### TASK TO CARRY OUT
Take the records below and retype them line by line, from the first line through the one containing "慢性関節リウマチ (150, 834)"; stop there.

-------

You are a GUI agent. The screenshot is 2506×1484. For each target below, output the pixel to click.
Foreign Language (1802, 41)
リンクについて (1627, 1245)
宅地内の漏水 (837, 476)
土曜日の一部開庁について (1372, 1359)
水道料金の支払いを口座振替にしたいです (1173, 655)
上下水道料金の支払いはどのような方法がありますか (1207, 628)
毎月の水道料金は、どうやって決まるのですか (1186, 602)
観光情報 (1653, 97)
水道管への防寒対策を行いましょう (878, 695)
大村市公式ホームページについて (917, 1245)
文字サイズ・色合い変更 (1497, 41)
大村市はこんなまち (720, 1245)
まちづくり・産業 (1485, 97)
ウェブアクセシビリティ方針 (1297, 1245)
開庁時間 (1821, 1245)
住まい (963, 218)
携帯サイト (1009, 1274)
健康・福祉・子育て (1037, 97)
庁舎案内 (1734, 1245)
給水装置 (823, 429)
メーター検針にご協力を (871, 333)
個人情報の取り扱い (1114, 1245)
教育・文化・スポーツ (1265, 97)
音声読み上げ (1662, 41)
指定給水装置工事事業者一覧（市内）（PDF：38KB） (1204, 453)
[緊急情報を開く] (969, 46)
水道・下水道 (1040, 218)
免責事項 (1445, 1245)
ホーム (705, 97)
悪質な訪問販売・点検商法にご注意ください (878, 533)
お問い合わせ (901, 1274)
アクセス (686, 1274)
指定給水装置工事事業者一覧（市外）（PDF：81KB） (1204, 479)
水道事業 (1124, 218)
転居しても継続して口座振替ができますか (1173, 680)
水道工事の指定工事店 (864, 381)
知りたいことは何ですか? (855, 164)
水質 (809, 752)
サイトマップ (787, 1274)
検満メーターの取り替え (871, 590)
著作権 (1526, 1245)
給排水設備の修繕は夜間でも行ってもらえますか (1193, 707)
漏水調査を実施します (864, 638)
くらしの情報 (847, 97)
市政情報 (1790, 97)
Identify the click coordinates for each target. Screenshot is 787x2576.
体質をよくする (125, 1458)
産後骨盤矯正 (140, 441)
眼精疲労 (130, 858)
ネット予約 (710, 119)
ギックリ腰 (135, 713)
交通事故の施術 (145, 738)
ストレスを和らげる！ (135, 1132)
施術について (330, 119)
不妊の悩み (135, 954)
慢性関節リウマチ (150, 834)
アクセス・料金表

-------

### FINAL ANSWER
You are a GUI agent. The screenshot is 2506×1484. For each target below, output the pixel to click.
Foreign Language (1802, 41)
リンクについて (1627, 1245)
宅地内の漏水 (837, 476)
土曜日の一部開庁について (1372, 1359)
水道料金の支払いを口座振替にしたいです (1173, 655)
上下水道料金の支払いはどのような方法がありますか (1207, 628)
毎月の水道料金は、どうやって決まるのですか (1186, 602)
観光情報 (1653, 97)
水道管への防寒対策を行いましょう (878, 695)
大村市公式ホームページについて (917, 1245)
文字サイズ・色合い変更 (1497, 41)
大村市はこんなまち (720, 1245)
まちづくり・産業 (1485, 97)
ウェブアクセシビリティ方針 (1297, 1245)
開庁時間 (1821, 1245)
住まい (963, 218)
携帯サイト (1009, 1274)
健康・福祉・子育て (1037, 97)
庁舎案内 (1734, 1245)
給水装置 (823, 429)
メーター検針にご協力を (871, 333)
個人情報の取り扱い (1114, 1245)
教育・文化・スポーツ (1265, 97)
音声読み上げ (1662, 41)
指定給水装置工事事業者一覧（市内）（PDF：38KB） (1204, 453)
[緊急情報を開く] (969, 46)
水道・下水道 (1040, 218)
免責事項 (1445, 1245)
ホーム (705, 97)
悪質な訪問販売・点検商法にご注意ください (878, 533)
お問い合わせ (901, 1274)
アクセス (686, 1274)
指定給水装置工事事業者一覧（市外）（PDF：81KB） (1204, 479)
水道事業 (1124, 218)
転居しても継続して口座振替ができますか (1173, 680)
水道工事の指定工事店 (864, 381)
知りたいことは何ですか? (855, 164)
水質 (809, 752)
サイトマップ (787, 1274)
検満メーターの取り替え (871, 590)
著作権 (1526, 1245)
給排水設備の修繕は夜間でも行ってもらえますか (1193, 707)
漏水調査を実施します (864, 638)
くらしの情報 (847, 97)
市政情報 (1790, 97)
Identify the click coordinates for each target. Screenshot is 787x2576.
体質をよくする (125, 1458)
産後骨盤矯正 (140, 441)
眼精疲労 (130, 858)
ネット予約 (710, 119)
ギックリ腰 (135, 713)
交通事故の施術 (145, 738)
ストレスを和らげる！ (135, 1132)
施術について (330, 119)
不妊の悩み (135, 954)
慢性関節リウマチ (150, 834)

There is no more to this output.